October 29, 2018
The Myth of “We’ve known each other so long, we have nothing left to talk about…”
Hear the clip here: We Never Talk Anymore. If, somehow, one or the other has managed to resist growing and changing – that’s a serious flaw and ought to be addressed.
Go to a Marriage Encounter weekend
Sign up for a marriage enrichment event through the Diocese of St. Petersburg
Go to a marriage enrichment event at your church
1. Each create a “family tree of life lessons.” Include anyone who taught you an important life lesson – good or bad – and the lesson. Ex: your so-called best friend who betrayed you in 7th grade and taught you what loyalty wasn’t; your grandparent who provided unconditional love; etc. Use these as discussion points: over a meal, each share in depth one of those life lessons, the story, how it’s impacted you (both good and bad), and really take advantage of the opportunity to understand one another on a deeper level, even if you think you have “heard it before.”

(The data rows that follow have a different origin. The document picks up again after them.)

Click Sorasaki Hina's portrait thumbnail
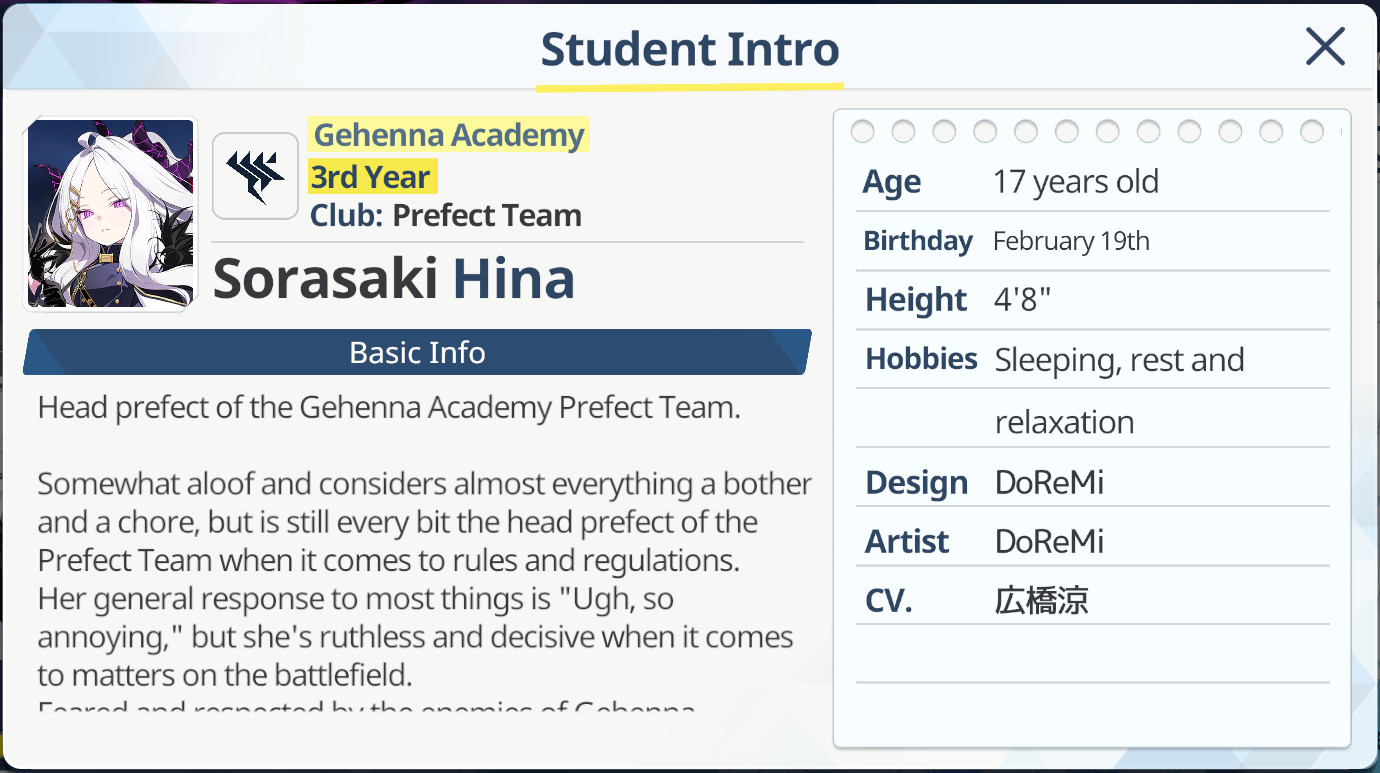This screenshot has width=1380, height=773. pyautogui.click(x=111, y=213)
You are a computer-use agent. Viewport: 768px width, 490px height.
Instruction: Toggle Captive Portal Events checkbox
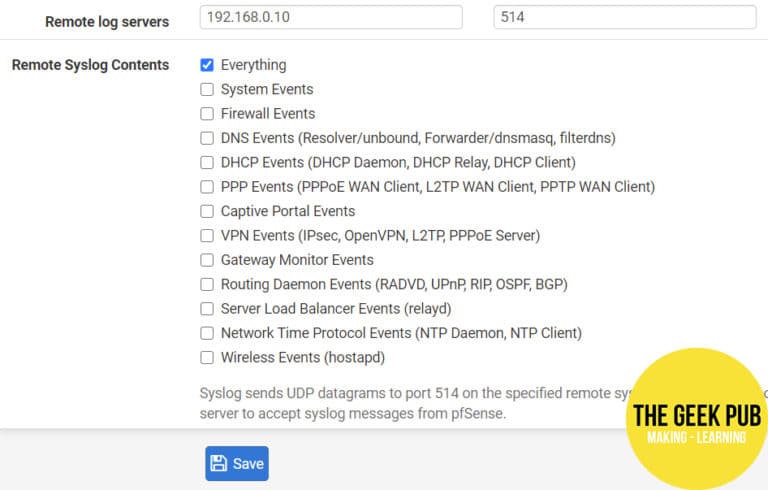pos(207,211)
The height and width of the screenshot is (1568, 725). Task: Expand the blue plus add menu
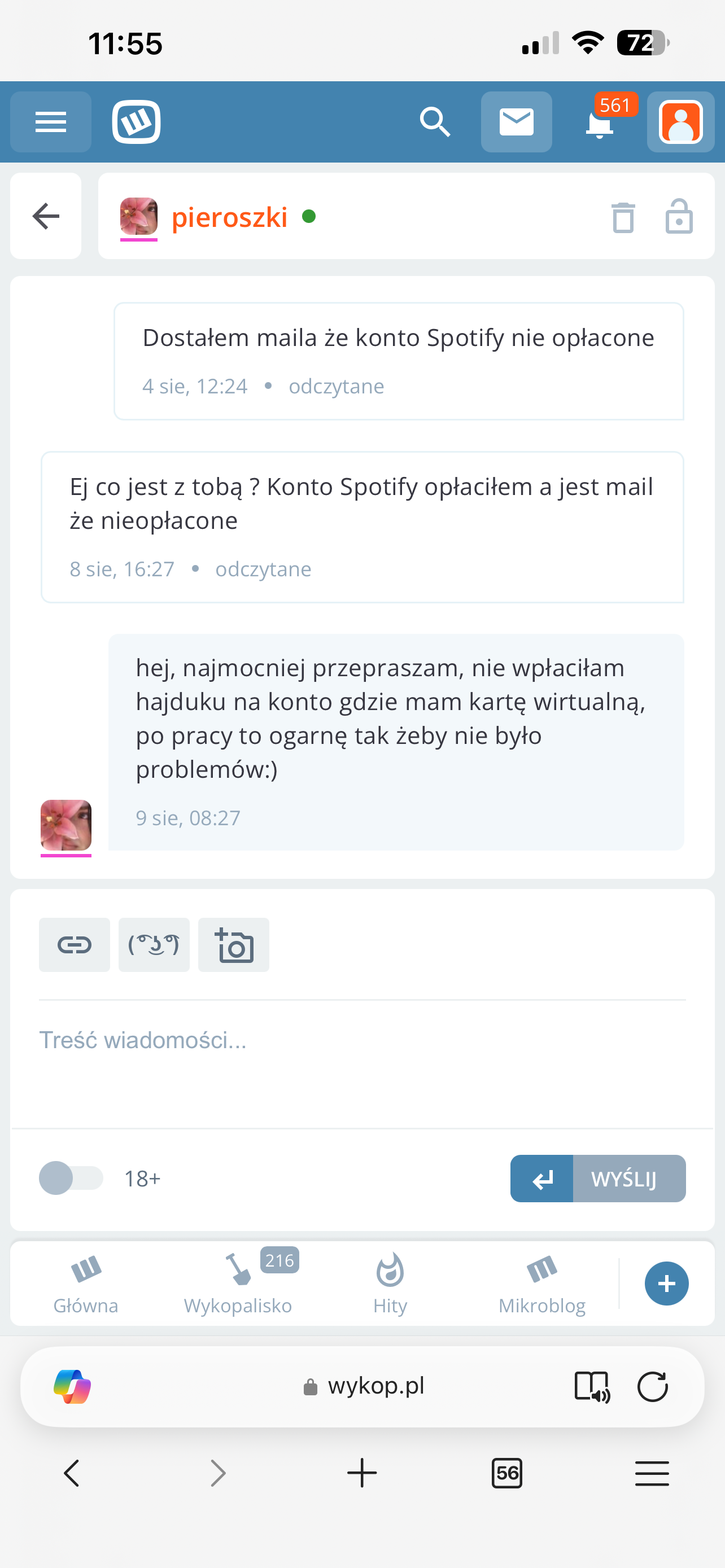667,1283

2. Share three gratitudes each night – hold hands, face another, and verbalize events or moments of the day for which you are grateful. Get to experience one another as a joyful person.
3. Pick a simple topic and really dig in: for example,
a. Your three favorite movies and why – what about those movies speaks to you? How are your current “favorites” different from the past favorites? Are some still a favorite but now for a different reason?
b. Your top two or three vacations you’d like to take together and why – what are the hopes and dreams about what those destinations would be like to experience, and how do you imagine having those experiences together? No judging or coming up with practical objections – this is daydreaming time and a chance to share one another’s dreams.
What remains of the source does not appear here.